Berbeda dengan Paimin Wiyono, sesosok laki-laki tua berusia sekitar 75 tahun. Pandangannya cerah, sorot matanya tajam meski selaput putih samar-samar menutup bola mata. Gurat wajah menggaris tebal. Laki-laki berpeci hitam itupun senyum saat disapa Panjimas.com, meski nampak aneh dan menggelikan ketika gigi-giginya sudah tidak ada.
Kakek berputra 6 orang dan bercucu 9 orang ini tidak sendiri, dia datang bersama sandaran hati yang membangun rumah tangga sejak 50 tahun yang silam, di daerah Gamping, Sleman, Yogyakarta. Dengan kursi roda, dia dorong istrinya Ngadinah yang lebih muda 3 tahun dengan dirinya, ke Embarkasi Haji Donohudan, Boyolali untuk cek masuk pemberangkatan haji.
Keduanya menjadi satu rombongan Kloter 27 bersama jamaah haji asal Sleman, sebanyak 350an calon jamaah haji. Ditengah keriuhan aula utama Embarkasi haji Donohudan, Wiyono mengisahkan kronologi dirinya hingga memenuhi panggilan Allah ke Baitullah, Makkah Al Mukaromah.
“Itu cuma panggilan Allah, saya kan penganggur. Dulu saya tani penggarap sawah,” ujar Wiyono mengawali mengingat niatnya berhaji, Jumat (4/8/2017).

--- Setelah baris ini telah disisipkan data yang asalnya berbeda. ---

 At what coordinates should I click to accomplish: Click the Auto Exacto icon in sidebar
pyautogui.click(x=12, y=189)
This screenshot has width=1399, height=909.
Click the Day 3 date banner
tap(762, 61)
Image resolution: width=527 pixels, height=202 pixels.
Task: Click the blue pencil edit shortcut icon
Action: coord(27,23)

Tahun 2010, sebagai seorang petani sawah yang memegang keimanan, Wiyono sangat berharap bisa menjalankan ibadah ke lima dalam rukun Islam. Jalan satu-satunya untuk mendaftar biaya haji yang mencapai 25 juta rupiah per orang kala itu, dia jual sawah miliknya. Tak ingin kehilangan mata pencaharian sebagai petani, Wiyono pun membeli kembali sawah meski ukurannya tidak sebesar miliknya dahulu.
“Alhamdulillah, saya belikan lagi dan sisanya saya daftarkan untuk haji berdua sama istri saya. 50 juta berdua,” katanya mengenang.
Sesekali Wiyono melihat istrinya yang hanya bersandar di atas kursi roda. Ngadinah pun membalas pandangan suaminya dengan senyuman mesra, memang tak secantik kala pertama berjumpa. Tapi kesabaran Wiyono menemani istri dalam kondisi jompo tak menyurutkan niat berangkat ke Makkah, Arab Saudi.
“Sudah dua tahun yang lalu, istri saya sakit lemah jantung. Sampai sekarang kontrol rutin tiap bulan. Ya ini karena kehendak Allah, kita menjalankan saja,” kata Wiyono diiringi tawa kecil seakan menahan air mata.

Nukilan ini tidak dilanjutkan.